[Start of Dataset records]
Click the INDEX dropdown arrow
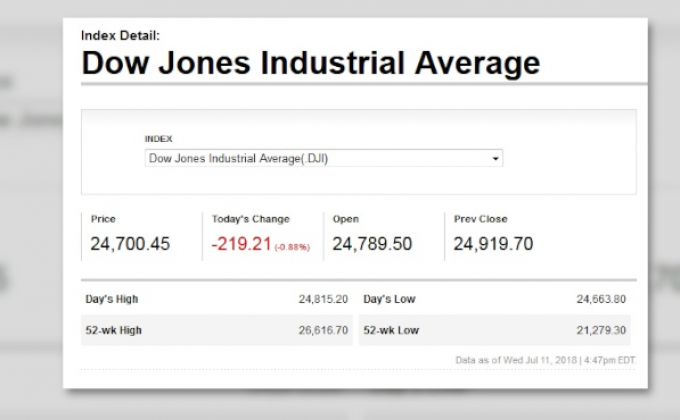The image size is (680, 420). (x=495, y=158)
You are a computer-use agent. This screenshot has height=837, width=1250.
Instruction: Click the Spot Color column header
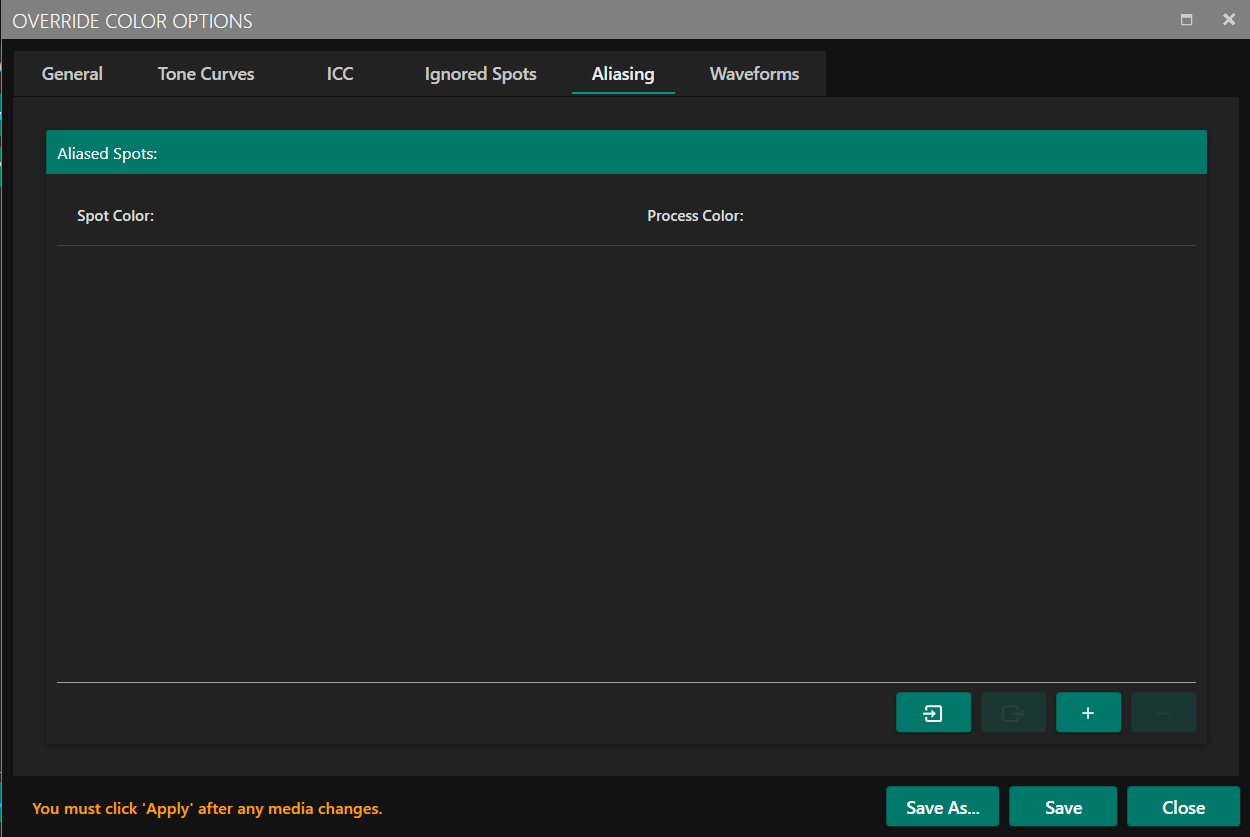tap(116, 216)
[End of Dataset records]
■ Written request: Please pull out every line of the records above that contains the string "Click". Case counts.

■ Exercise answer:
Click the INDEX dropdown arrow
Instruction: Click the Spot Color column header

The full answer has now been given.